Unless all of your friends are pregnant at the same time, chances are you don’t get that many chances to crowd-source advice from a group of very excited, slightly uncomfortable, soon-to-be-mamas. Which is why we love that at 889 Yoga, you can bounce around a handful of prenatal fitness (and post natal) options, often running into the same pregnant women (or new mamas) from class to class.
Partially for the instructors to get to know each woman’s individual needs and in part for the women to get to know one another, classes generally open with each woman introducing herself, saying how far along she is, and whether she has any aches or pains that might be exacerbated by the movements in class.

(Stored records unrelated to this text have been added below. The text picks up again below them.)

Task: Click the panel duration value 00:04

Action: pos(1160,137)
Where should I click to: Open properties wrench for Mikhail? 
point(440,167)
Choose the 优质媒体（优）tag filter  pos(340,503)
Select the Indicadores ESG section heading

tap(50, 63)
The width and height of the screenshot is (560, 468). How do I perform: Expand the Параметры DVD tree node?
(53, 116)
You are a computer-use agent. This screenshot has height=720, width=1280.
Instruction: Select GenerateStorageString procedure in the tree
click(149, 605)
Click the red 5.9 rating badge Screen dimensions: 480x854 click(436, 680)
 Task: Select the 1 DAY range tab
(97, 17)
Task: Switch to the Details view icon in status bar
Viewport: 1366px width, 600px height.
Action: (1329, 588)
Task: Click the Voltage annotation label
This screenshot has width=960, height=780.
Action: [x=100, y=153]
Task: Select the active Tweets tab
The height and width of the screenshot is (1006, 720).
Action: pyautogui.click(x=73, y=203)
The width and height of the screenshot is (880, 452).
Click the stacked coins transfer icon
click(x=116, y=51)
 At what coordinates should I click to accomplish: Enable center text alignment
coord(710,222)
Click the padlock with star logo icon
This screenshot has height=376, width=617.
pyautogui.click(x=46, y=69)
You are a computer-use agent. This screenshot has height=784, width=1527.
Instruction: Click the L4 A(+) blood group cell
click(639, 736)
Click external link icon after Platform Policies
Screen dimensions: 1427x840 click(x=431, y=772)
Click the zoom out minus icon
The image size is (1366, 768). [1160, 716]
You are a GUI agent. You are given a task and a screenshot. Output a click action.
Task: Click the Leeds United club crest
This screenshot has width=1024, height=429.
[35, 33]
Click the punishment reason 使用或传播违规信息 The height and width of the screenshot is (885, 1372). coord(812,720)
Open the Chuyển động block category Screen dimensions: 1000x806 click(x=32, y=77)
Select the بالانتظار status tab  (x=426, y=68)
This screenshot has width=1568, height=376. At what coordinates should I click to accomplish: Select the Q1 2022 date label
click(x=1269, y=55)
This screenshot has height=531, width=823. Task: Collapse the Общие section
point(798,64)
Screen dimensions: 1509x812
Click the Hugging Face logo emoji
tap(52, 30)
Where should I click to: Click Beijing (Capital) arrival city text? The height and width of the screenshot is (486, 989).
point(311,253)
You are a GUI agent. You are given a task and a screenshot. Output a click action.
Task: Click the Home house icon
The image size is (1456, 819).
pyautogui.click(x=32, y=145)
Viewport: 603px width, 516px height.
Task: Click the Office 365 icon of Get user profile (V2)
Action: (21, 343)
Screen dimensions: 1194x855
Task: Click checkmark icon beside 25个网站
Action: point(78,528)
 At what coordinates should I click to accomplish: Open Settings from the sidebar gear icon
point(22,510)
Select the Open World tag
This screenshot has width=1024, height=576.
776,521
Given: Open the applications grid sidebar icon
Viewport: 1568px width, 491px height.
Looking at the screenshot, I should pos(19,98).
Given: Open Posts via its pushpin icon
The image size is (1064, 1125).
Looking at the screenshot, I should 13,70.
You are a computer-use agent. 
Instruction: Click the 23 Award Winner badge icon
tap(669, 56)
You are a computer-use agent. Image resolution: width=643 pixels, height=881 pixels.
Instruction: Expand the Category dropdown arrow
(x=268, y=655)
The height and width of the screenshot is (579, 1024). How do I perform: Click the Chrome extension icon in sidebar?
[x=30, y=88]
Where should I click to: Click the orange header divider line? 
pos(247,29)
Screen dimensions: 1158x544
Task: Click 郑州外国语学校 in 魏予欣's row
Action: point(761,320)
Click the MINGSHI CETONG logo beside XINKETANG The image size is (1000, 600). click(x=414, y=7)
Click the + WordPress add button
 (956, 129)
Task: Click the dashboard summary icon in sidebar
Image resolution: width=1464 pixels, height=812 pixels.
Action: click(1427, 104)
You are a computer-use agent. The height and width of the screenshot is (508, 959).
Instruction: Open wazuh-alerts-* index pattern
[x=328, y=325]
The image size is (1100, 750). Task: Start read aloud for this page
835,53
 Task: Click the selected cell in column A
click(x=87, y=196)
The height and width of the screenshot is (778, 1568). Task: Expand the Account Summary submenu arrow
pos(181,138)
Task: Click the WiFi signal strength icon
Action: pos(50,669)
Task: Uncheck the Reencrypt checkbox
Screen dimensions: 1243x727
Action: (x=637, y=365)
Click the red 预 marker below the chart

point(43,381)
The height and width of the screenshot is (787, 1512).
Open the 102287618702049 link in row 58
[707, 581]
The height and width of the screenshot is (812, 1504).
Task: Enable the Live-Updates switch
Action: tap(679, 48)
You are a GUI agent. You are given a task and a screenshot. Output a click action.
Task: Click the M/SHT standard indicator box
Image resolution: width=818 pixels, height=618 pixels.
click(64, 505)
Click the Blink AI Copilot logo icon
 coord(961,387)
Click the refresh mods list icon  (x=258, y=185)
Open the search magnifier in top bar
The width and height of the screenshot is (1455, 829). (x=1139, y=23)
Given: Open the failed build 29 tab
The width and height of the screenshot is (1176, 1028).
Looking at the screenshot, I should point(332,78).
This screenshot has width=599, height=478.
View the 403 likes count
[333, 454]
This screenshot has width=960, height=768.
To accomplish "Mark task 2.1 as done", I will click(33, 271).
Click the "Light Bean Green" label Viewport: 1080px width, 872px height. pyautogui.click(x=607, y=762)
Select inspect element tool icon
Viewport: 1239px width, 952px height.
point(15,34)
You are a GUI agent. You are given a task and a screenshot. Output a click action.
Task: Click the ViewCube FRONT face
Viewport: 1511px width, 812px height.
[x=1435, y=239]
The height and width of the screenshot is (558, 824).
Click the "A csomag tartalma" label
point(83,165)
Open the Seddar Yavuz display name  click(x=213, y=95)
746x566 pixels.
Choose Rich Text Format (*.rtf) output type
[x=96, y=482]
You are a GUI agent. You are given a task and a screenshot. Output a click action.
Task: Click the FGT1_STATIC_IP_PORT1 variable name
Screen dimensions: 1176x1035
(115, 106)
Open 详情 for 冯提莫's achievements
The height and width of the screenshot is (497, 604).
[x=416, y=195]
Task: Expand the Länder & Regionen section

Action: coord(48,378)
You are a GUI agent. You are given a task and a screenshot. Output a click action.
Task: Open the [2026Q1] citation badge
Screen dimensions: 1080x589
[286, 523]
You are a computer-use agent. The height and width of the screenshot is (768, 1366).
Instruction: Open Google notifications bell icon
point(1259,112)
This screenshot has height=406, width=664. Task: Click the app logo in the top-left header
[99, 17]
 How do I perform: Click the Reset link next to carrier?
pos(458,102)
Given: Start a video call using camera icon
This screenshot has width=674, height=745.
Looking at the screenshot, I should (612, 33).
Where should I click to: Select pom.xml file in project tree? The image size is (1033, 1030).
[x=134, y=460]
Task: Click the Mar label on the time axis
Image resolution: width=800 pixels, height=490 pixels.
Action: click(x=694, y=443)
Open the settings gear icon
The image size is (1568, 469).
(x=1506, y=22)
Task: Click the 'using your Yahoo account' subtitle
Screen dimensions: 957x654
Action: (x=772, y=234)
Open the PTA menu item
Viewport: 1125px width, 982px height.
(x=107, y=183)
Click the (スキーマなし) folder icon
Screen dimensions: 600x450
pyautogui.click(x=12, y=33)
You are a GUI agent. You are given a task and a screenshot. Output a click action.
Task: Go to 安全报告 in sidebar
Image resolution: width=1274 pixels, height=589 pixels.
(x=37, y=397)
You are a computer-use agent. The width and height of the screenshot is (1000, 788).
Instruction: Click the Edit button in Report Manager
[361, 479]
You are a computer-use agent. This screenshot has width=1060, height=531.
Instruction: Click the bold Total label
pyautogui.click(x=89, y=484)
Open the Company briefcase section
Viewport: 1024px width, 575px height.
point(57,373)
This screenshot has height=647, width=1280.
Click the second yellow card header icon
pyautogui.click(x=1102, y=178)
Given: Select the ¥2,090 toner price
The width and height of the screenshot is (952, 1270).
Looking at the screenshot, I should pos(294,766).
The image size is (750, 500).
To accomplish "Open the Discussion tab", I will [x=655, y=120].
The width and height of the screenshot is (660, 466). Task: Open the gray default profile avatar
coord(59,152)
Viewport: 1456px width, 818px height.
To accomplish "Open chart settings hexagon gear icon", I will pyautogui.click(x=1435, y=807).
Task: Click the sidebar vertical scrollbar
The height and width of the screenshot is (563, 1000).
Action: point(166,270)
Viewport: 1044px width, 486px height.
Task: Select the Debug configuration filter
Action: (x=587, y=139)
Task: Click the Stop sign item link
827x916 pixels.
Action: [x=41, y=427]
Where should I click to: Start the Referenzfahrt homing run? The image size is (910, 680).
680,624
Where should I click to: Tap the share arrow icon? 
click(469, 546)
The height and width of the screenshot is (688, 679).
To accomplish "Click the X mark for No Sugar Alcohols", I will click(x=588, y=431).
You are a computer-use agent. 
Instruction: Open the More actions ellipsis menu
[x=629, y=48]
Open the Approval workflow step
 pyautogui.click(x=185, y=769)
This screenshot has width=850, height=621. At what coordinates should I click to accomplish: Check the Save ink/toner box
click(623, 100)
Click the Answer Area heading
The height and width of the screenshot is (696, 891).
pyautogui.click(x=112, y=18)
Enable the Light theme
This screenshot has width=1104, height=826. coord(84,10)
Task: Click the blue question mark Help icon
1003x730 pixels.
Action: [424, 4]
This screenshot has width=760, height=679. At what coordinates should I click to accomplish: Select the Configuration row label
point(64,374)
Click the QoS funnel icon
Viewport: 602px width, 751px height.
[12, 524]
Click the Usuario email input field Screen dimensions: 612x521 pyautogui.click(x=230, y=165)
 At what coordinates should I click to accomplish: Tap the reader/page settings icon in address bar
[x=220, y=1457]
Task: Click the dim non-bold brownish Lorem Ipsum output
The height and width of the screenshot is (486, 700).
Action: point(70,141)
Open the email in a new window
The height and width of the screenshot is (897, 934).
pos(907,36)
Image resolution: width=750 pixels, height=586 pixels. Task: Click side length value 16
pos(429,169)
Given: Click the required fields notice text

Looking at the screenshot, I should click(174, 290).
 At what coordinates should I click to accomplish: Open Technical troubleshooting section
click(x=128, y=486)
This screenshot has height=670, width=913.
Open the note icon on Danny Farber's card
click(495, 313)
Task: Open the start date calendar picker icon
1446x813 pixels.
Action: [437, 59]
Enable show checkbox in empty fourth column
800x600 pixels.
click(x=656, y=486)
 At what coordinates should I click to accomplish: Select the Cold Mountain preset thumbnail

We have learned that walking around with a pregnant belly is an awkward invitation for any stranger to ask you about your body, but in a prenatal fitness class, it’s a welcome conversation starter.
In an effort to spend some time around other active pregnant women and to see how the workouts we love could be modified for the next several months, we tested out 889’s Mindful Mamma’s prenatal fitness series including Prenatal Yoga, Prenatal Barre, and Prenatal Pilates options.
We have tried to hold on to as many of our usual, non pre-natal classes as possible in this pregnancy, but quickly learned that yoga is something we couldn’t just modify in a regular class. Lowering into chaturanga dandasana with a belly? That’s a hard no. Sphinx, scorpion, or any other pose that requires lying on your stomach after about 13 weeks? Rule those out. Unless twisting still feels ok for you, expect to be doing a lot of staring at the front of the room while everyone else takes various side angle and triangle poses. So in an effort to keep up a yoga practice throughout the pregnancy, we headed to a prenatal class.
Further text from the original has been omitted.